* _Extracted entries_
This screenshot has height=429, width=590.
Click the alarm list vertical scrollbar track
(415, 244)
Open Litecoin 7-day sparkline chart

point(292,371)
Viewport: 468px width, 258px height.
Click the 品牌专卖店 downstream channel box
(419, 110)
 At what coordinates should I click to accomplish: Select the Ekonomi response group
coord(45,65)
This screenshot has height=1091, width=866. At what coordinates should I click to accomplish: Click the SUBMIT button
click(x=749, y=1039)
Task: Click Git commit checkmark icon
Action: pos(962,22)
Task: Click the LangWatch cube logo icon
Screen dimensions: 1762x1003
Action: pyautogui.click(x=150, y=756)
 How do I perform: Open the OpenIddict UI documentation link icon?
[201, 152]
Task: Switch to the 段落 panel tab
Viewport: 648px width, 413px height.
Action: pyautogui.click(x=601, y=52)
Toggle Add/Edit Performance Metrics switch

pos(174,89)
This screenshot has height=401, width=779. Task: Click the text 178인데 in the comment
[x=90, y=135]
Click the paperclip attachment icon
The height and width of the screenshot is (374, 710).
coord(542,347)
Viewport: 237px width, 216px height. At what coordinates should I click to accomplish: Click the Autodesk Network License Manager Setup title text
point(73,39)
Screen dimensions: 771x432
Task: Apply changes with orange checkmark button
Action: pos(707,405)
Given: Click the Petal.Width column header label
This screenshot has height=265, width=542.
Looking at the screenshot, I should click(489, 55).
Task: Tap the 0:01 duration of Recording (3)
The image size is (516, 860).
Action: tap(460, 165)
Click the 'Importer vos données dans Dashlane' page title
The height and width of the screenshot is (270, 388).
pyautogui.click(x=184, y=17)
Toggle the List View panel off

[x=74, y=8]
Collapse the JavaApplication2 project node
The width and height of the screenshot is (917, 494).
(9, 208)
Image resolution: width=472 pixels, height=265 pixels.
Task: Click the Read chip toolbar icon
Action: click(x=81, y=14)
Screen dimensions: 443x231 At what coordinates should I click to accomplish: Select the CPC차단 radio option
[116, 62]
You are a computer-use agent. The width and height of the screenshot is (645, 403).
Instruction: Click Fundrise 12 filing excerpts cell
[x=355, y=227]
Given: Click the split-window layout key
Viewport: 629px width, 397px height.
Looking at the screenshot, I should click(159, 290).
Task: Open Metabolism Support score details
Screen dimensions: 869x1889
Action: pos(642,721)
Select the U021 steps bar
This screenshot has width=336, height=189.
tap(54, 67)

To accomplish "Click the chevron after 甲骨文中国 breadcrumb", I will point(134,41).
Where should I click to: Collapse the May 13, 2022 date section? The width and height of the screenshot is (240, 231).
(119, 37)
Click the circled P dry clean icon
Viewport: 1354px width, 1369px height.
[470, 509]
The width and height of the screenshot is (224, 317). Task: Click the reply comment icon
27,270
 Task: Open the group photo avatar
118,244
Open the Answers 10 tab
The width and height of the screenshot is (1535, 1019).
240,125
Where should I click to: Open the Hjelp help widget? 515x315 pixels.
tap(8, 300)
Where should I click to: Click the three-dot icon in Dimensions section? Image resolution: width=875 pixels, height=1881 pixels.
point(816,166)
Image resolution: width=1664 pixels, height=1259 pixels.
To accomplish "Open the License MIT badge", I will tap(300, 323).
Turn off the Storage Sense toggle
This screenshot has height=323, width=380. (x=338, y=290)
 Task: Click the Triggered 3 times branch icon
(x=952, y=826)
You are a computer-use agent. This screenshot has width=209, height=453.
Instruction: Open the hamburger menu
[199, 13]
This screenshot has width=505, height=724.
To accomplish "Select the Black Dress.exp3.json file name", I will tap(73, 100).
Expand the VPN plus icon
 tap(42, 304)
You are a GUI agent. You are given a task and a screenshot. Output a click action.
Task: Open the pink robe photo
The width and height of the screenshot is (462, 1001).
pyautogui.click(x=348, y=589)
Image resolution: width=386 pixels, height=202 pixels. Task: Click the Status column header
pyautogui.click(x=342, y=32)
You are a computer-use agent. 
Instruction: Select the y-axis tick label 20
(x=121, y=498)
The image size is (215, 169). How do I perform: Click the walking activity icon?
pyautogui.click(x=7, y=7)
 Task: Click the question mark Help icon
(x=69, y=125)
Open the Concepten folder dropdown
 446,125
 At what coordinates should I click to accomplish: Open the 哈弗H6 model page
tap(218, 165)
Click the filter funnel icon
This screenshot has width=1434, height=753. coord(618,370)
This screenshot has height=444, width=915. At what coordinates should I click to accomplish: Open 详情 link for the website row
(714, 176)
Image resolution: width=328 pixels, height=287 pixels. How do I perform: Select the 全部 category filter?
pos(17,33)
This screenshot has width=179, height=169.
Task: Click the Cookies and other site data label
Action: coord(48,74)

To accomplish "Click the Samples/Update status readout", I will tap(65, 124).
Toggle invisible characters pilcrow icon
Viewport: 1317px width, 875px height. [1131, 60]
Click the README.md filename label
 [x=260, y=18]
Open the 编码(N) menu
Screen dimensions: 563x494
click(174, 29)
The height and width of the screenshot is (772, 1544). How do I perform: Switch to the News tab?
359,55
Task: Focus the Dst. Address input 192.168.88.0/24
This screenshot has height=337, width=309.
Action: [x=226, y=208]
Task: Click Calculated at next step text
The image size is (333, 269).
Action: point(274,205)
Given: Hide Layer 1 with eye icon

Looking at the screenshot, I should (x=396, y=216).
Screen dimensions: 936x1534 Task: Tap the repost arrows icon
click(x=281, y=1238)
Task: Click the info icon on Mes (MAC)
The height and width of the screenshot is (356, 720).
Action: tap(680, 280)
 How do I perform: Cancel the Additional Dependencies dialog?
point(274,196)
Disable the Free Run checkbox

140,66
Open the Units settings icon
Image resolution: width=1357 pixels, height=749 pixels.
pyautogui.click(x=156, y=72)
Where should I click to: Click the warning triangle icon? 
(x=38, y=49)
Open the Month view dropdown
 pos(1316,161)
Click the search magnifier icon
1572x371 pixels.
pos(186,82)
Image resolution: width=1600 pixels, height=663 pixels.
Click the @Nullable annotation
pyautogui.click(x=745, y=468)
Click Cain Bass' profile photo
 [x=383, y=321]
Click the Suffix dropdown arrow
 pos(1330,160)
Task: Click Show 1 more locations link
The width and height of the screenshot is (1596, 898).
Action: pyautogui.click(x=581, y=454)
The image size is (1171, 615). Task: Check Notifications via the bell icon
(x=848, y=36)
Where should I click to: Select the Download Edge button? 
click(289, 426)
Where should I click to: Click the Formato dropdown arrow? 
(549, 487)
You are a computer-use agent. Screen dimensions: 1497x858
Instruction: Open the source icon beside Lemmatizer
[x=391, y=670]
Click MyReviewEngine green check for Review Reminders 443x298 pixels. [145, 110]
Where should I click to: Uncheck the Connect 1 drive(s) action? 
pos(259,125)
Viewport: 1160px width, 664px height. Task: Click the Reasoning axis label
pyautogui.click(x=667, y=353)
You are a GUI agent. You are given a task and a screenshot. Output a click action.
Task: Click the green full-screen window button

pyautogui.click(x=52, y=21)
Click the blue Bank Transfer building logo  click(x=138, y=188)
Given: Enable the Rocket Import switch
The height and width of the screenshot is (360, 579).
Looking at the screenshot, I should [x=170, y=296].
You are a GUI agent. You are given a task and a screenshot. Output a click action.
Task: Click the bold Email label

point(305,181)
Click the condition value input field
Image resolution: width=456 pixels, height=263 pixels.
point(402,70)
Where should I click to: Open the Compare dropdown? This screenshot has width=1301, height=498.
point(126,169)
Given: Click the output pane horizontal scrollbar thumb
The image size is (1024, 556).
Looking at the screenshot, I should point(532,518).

* _Your assignment_
Copy all lines from the data above that contain the word "will".

* _Worked solution_
To accomplish "Click the chevron after 甲骨文中国 breadcrumb", I will point(134,41).
To accomplish "Open the License MIT badge", I will tap(300, 323).
To accomplish "Select the Black Dress.exp3.json file name", I will tap(73, 100).
To accomplish "Click the Samples/Update status readout", I will tap(65, 124).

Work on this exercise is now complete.